===== THE INPUT =====

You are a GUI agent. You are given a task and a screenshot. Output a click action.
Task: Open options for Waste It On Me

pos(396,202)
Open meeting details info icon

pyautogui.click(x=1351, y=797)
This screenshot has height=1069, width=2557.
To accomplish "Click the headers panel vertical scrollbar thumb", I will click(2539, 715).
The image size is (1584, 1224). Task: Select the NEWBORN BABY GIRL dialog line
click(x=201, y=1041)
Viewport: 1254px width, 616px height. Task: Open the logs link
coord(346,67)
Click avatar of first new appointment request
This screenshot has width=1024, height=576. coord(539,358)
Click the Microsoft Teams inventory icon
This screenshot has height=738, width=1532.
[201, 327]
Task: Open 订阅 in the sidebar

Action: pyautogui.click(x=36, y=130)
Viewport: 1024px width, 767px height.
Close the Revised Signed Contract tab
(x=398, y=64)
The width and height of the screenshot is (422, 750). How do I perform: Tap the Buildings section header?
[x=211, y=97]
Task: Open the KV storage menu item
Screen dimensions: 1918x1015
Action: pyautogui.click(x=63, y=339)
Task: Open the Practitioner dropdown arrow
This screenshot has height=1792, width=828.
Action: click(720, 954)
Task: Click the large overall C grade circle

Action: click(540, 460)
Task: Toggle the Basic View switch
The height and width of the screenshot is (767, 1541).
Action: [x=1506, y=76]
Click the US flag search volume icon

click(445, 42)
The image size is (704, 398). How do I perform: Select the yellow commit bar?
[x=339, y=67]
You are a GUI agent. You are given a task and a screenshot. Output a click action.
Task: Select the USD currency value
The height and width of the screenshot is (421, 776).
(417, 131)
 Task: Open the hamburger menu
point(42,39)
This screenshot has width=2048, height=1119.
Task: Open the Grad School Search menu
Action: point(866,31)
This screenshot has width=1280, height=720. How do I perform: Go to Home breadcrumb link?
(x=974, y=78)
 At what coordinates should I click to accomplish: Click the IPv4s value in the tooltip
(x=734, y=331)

=====

WHAT YOU SHOULD DO:
The data above needs to be given again exactly, with no line left out.

RESULT BELOW:
You are a GUI agent. You are given a task and a screenshot. Output a click action.
Task: Open options for Waste It On Me

pos(396,202)
Open meeting details info icon

pyautogui.click(x=1351, y=797)
This screenshot has height=1069, width=2557.
To accomplish "Click the headers panel vertical scrollbar thumb", I will click(2539, 715).
The image size is (1584, 1224). Task: Select the NEWBORN BABY GIRL dialog line
click(x=201, y=1041)
Viewport: 1254px width, 616px height. Task: Open the logs link
coord(346,67)
Click avatar of first new appointment request
This screenshot has width=1024, height=576. coord(539,358)
Click the Microsoft Teams inventory icon
This screenshot has height=738, width=1532.
[201, 327]
Task: Open 订阅 in the sidebar

Action: pyautogui.click(x=36, y=130)
Viewport: 1024px width, 767px height.
Close the Revised Signed Contract tab
(x=398, y=64)
The width and height of the screenshot is (422, 750). How do I perform: Tap the Buildings section header?
[x=211, y=97]
Task: Open the KV storage menu item
Screen dimensions: 1918x1015
Action: pyautogui.click(x=63, y=339)
Task: Open the Practitioner dropdown arrow
This screenshot has height=1792, width=828.
Action: click(720, 954)
Task: Click the large overall C grade circle

Action: click(540, 460)
Task: Toggle the Basic View switch
The height and width of the screenshot is (767, 1541).
Action: [x=1506, y=76]
Click the US flag search volume icon

click(445, 42)
The image size is (704, 398). How do I perform: Select the yellow commit bar?
[x=339, y=67]
You are a GUI agent. You are given a task and a screenshot. Output a click action.
Task: Select the USD currency value
The height and width of the screenshot is (421, 776).
(417, 131)
 Task: Open the hamburger menu
point(42,39)
This screenshot has width=2048, height=1119.
Task: Open the Grad School Search menu
Action: point(866,31)
This screenshot has width=1280, height=720. How do I perform: Go to Home breadcrumb link?
(x=974, y=78)
 At what coordinates should I click to accomplish: Click the IPv4s value in the tooltip
(x=734, y=331)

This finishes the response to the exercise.